Speeches from family members and friends were clear on one thing; Alela’s innocence, insisting that he had been wrongfully convicted. His 74-year-old mother, overcome with joy, embraced him tightly, as she looked into his eyes with a smile. She expressed her gratitude to Crime Si Poa and the partnered church: Deliverance Church, acknowledging their support ‘during the dark days’ 

A man who lets the faith he professes lead his actions, Alela has wasted no time in sharing his gift with the world. He plays the guitar in church, is using his talent to uplift congregations and inspire hope as he speaks on redemption, forgiveness, and the promise of a new beginning. 

 What’s more, he is quickly assimilating in the Crime Si Poa team in Western Kenya with planned activities in prisons, schools and the community. 

Alela’s impact has extended far beyond the walls of the church.

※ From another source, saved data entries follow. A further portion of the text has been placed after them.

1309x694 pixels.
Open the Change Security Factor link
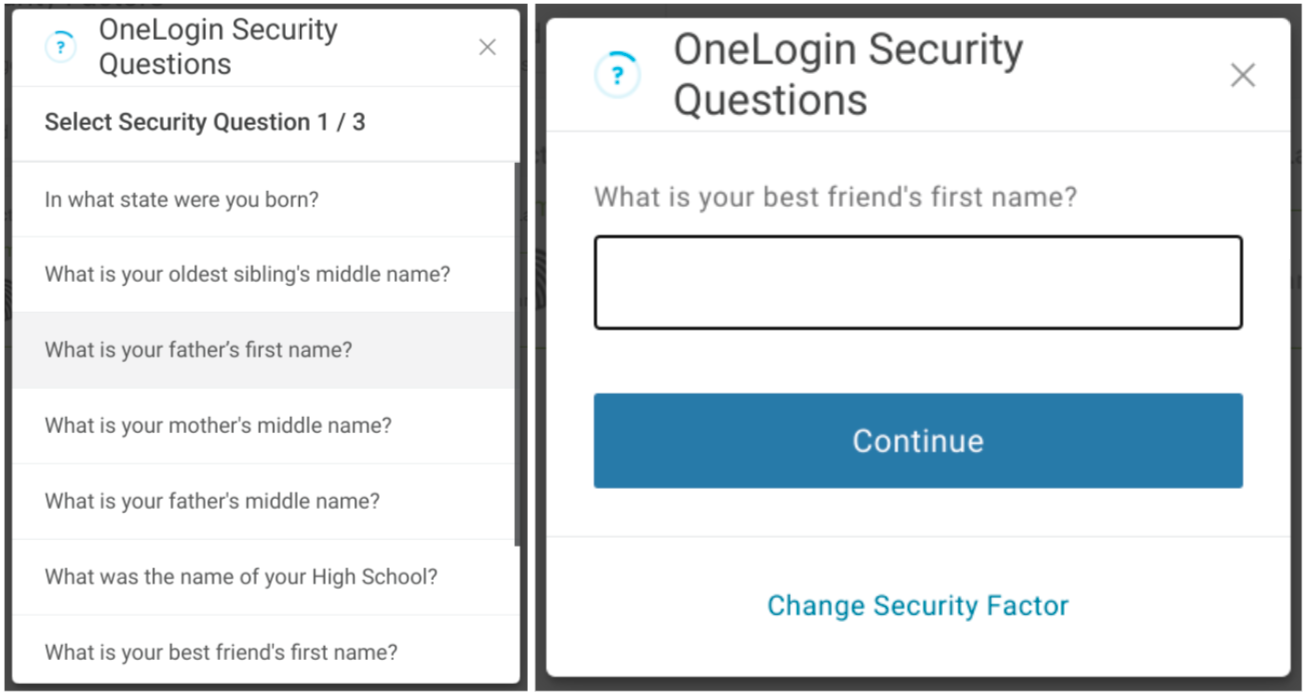pyautogui.click(x=917, y=605)
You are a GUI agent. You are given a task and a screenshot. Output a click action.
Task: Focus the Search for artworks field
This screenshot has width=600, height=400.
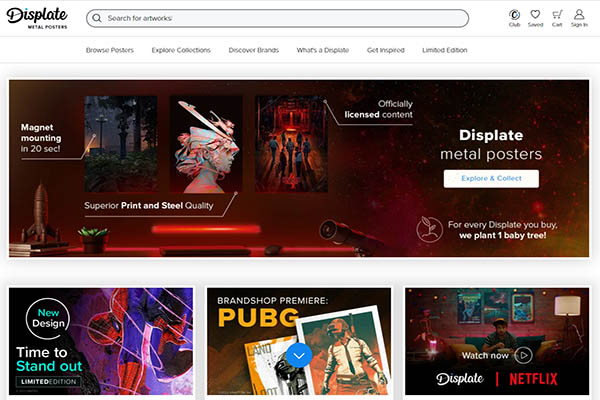pos(280,18)
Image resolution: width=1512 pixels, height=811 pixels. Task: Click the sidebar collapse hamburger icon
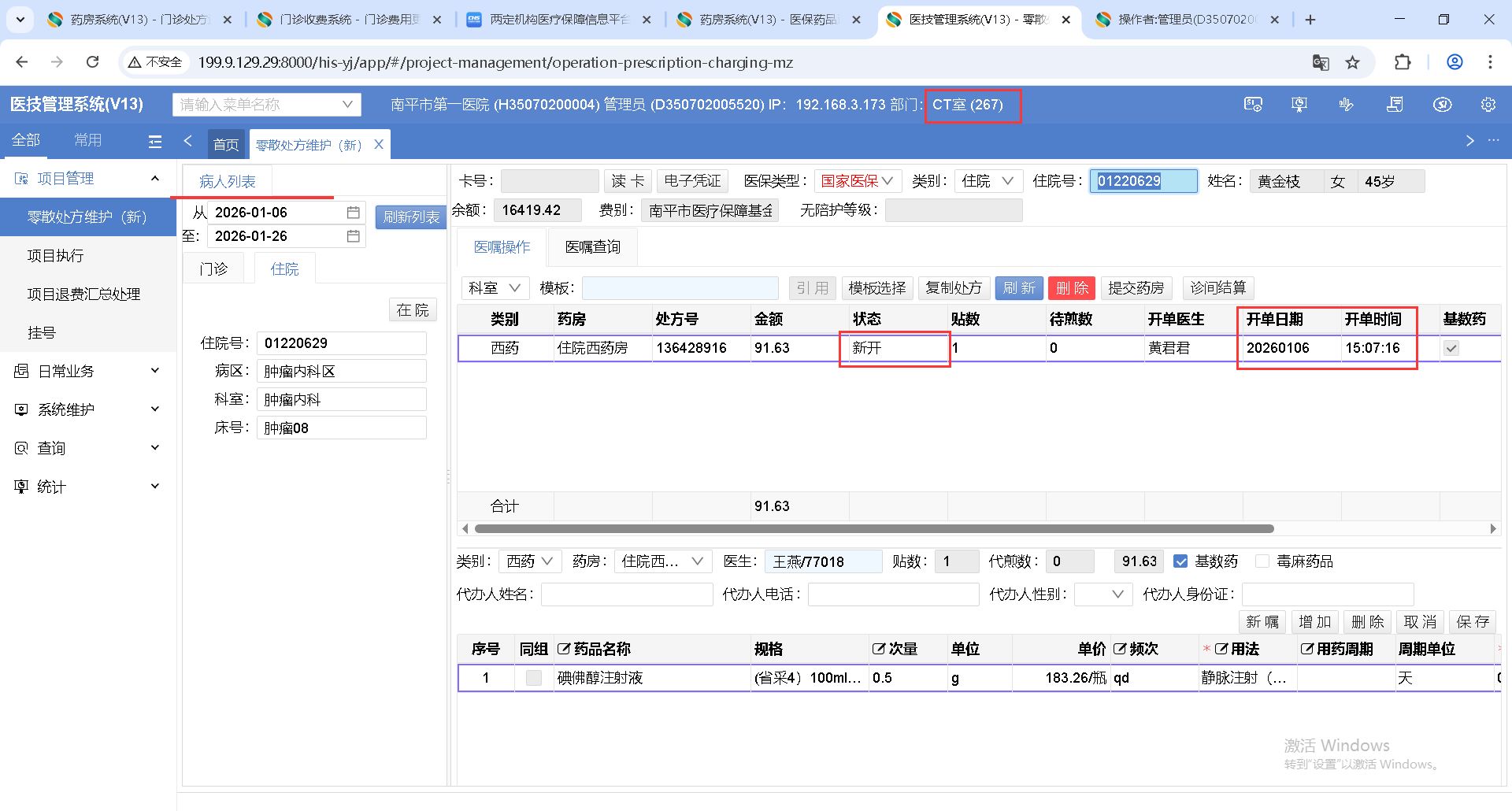click(155, 142)
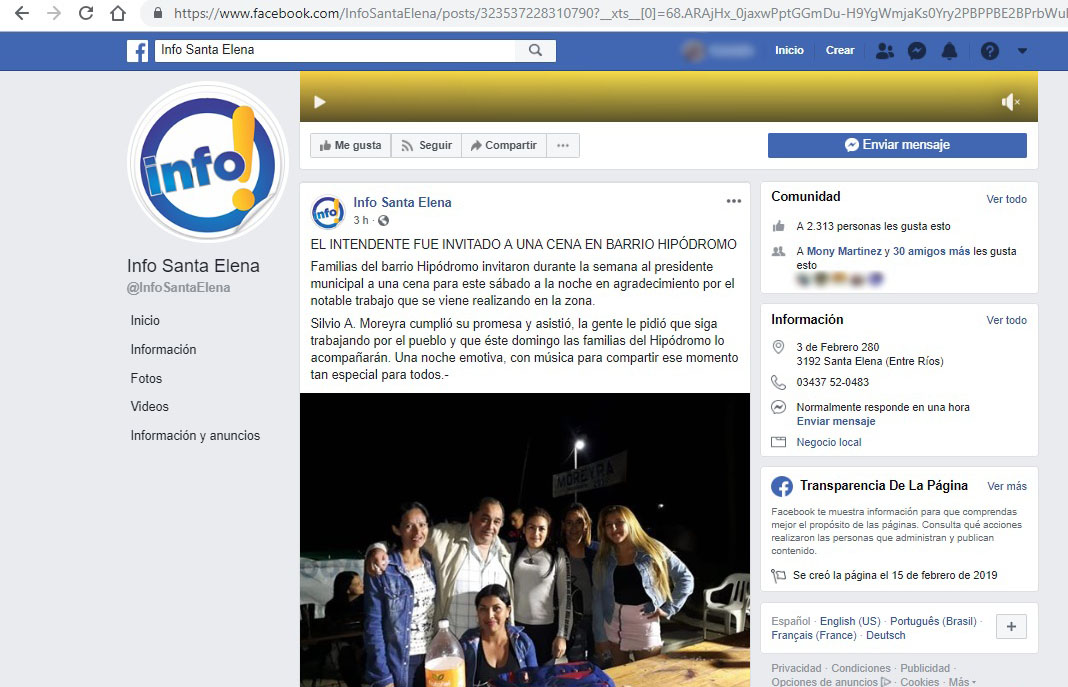Play the cover video

click(319, 101)
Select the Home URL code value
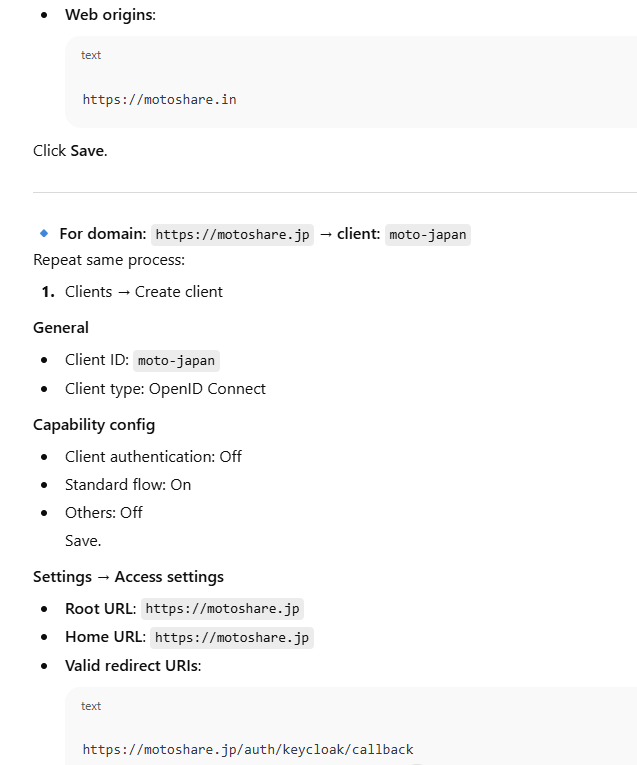The width and height of the screenshot is (637, 765). coord(232,637)
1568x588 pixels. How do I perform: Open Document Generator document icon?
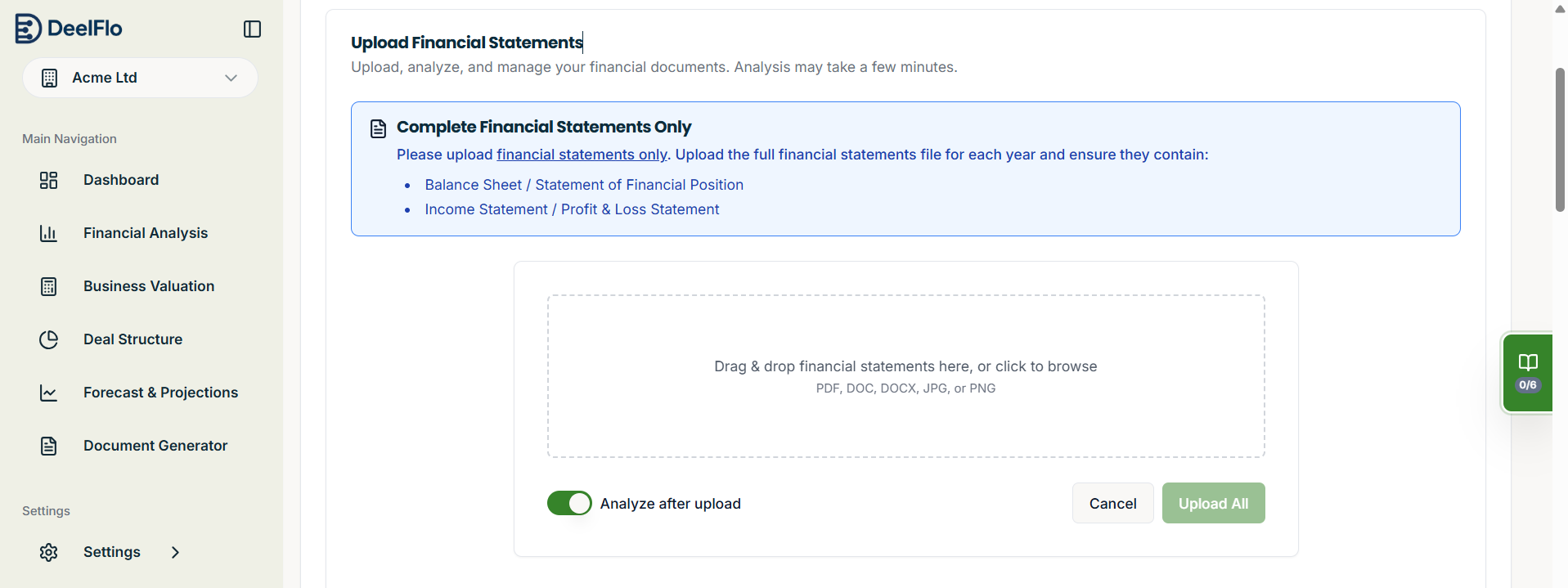click(48, 445)
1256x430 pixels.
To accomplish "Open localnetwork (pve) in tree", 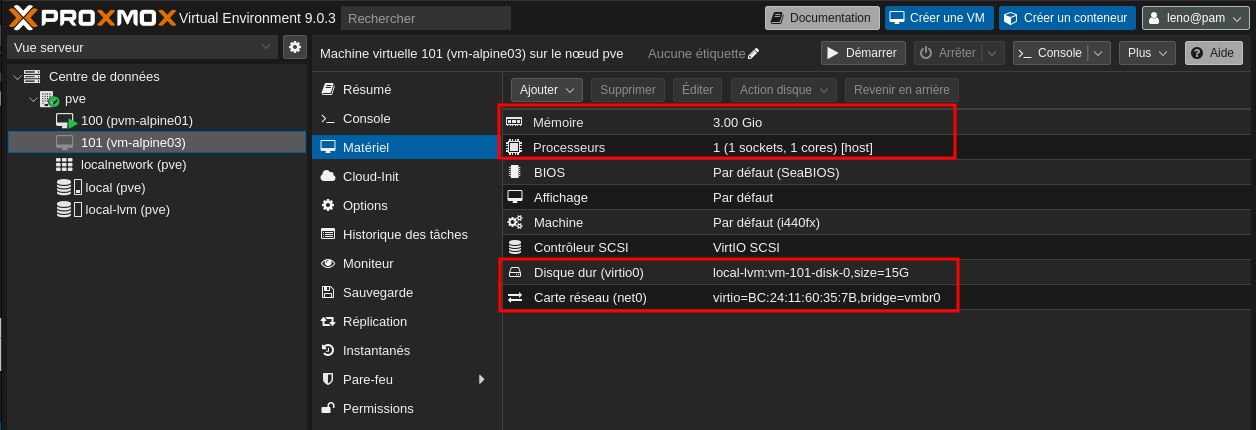I will tap(133, 165).
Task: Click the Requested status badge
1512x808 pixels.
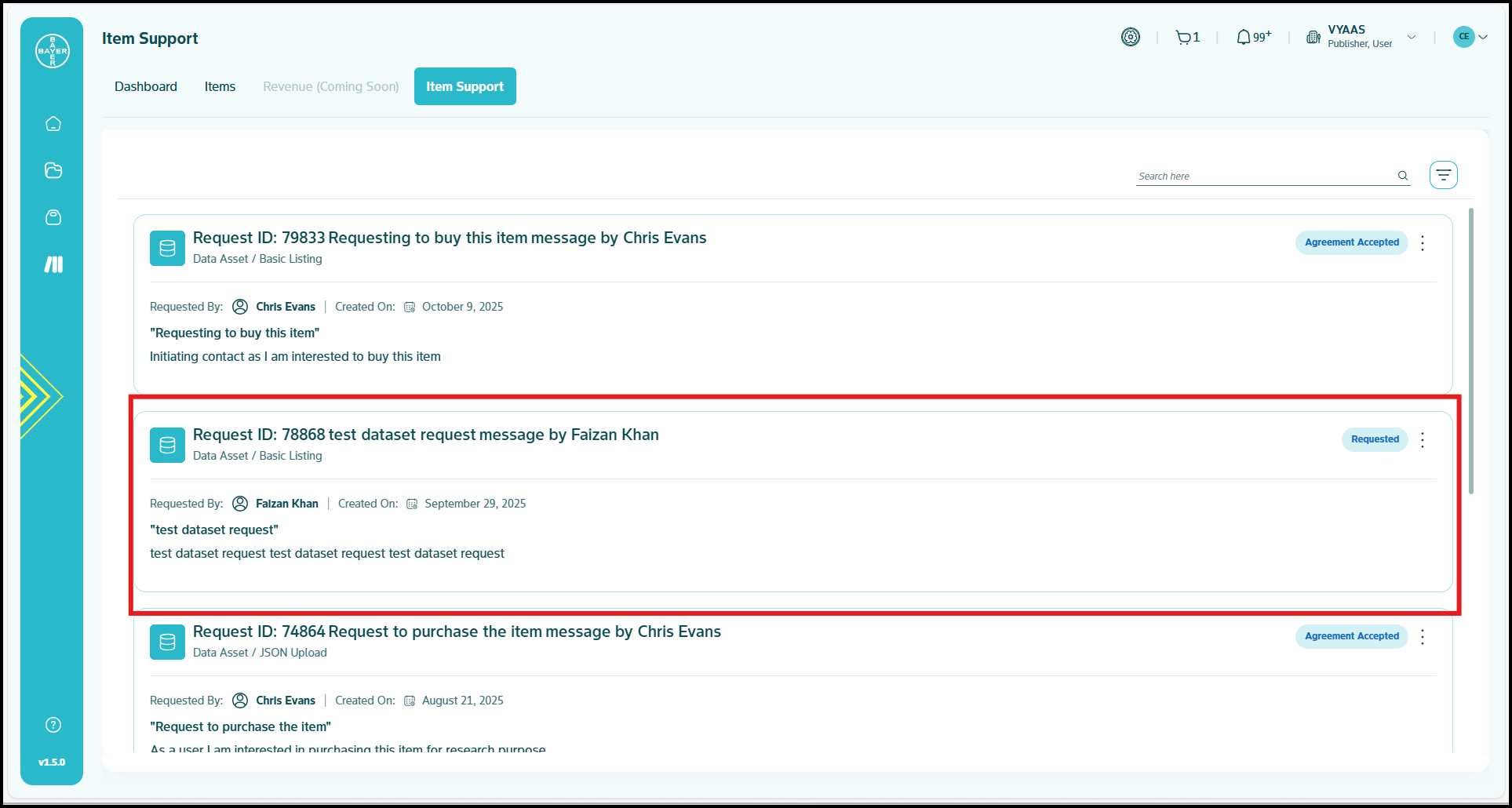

Recognizing the healing power of psychoeducation, he has become deeply involved in community outreach programs, volunteering his time to mentor at-risk youth on alcohol, drugs and substance abuse, offering guidance, support, and hope to those who needed it most. 

Today, Alela’s guitar serves as more than just an instrument—it’s a symbol of hope, resilience, and the enduring power of the human spirit to rise above adversity, inspiring others to believe in the possibility of second chances and the promise of a brighter tomorrow. 

His journey from incarceration to community impact is a testament to the transformative potential that lies within each of us, waiting to be unlocked and shared with the world. 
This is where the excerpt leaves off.